Theatre

Review: Yes, Prime Minister

Does it work? Not really, Prime Minister

May 13, 2011 08:59
PM Jim Hacker (Richard McCabe, left) and Sir Humphrey (Simon Williams)
2 min read

The wit and sparkle of the 1980s TV comedy classic is still there. But the sad truth is that it does not translate well into two hours on stage.

Yes, Prime Minister has been revived for the new millennium. The political landscape has changed, global warming is on the agenda, and there is a coalition government in power.

But the same PM is clinging nervously to power, his Cabinet Secretary is still practising dark arts to block his every move, and Westminster and Whitehall remain as morally bankrupt as they ever were.

All credit to Anthony Jay and Jonathan Lynn who jointly created these brilliant characters for their original BBC sitcom, Yes Minister, and its Number 10-based sequel.

The stage spin-off is amusing, but disappointingly flawed. The dialogue is sharp, the satire still biting, but it really does have the feel of a half-hour show that has been stretched almost to breaking point to fill the expanded format.
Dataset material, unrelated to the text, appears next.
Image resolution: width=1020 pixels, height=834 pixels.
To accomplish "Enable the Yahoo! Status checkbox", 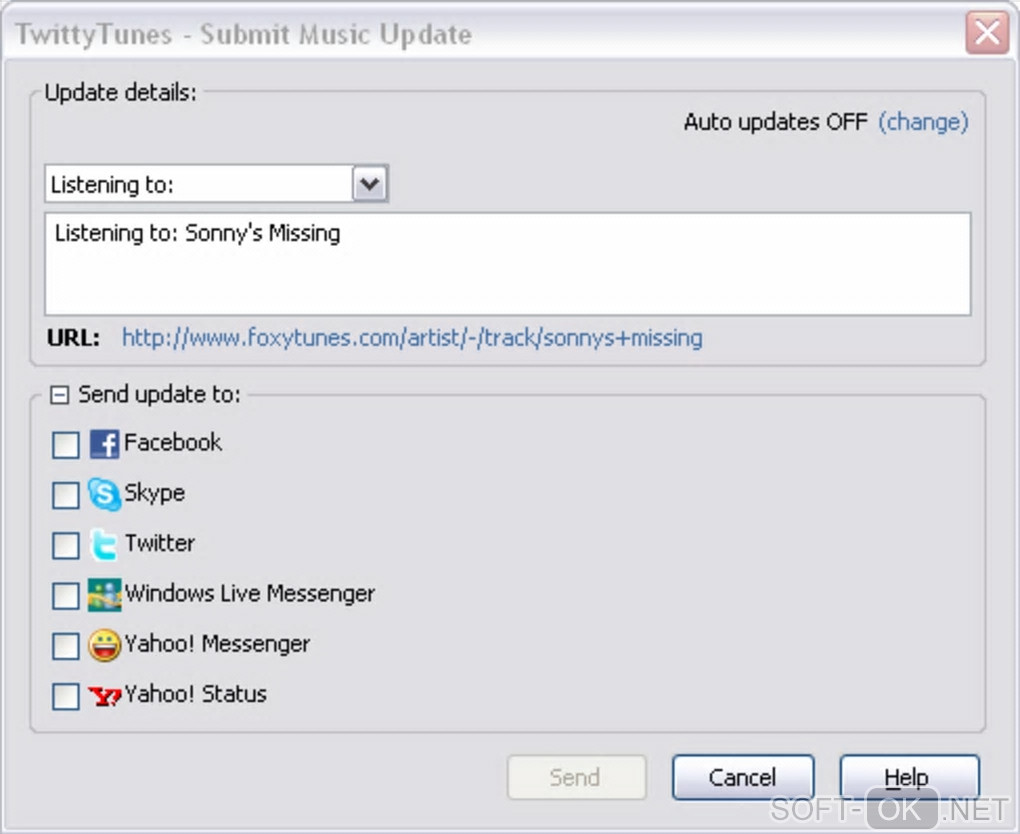I will click(x=66, y=696).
Jay and Lynn have joined forces again on a script that is good fun, with some truly hilarious one-liners, but they have had to concoct an utterly ridiculous plotline to hold it all together.

It is as though they have collected all the best bits of dialogue from over the years, honed and updated them, and then found they do not have the glue to stick them together.

What they have come up with is a plot in which the president of a fictional oil-rich nation is staying at Chequers and requests an under-age schoolgirl for his pleasure on the night before a crucial deal is to be signed. If the PM does not oblige the deal will collapse, and if he does . . . well, it is not an entirely prime ministerial way to behave and if the press got to hear of it, the consequences would be catastrophic.

This might have worked as a fanciful aside, but it is not strong enough to hang the whole play on.

Not only that, but as the clock ticks away and the president becomes increasingly impatient, an entirely different and unrelated plotline begins to unfold.

Any tension that may have been mounting is swept aside by the arrival of the BBC Director-General for a showdown on funding. It felt like an extra scene had been bolted on.

If the criticism sounds harsh, it is probably because the play falls so short of high expectations.

In spite of everything this West End production, directed by Lynn and now on a 20-week UK tour, still has enjoyable elements. Simon Williams, as the scheming Sir Humphrey, delights in pedantry and obfuscation, and wins applause as he rattles through a breathtaking, Just a Minute-style delivery of a monologue.

Richard McCabe as PM Jim Hacker bounces between statesman - with a couple of amusing nods to Churchill - and quivering wreck, literally cowering under the desk of his oak-panelled office on the brink of resignation. Or, even more improbably, turning to prayer to get him out of a tight fix.

Chris Larkin was Bernard the bag carrier and Charlotte Lucas was a new addition to the all-male trio as a special policy advisor.

If you were a fan in the original TV shows, it will be a pleasant evening, but more "maybe, Prime Minister", than an overwhelming "yes, Prime Minister".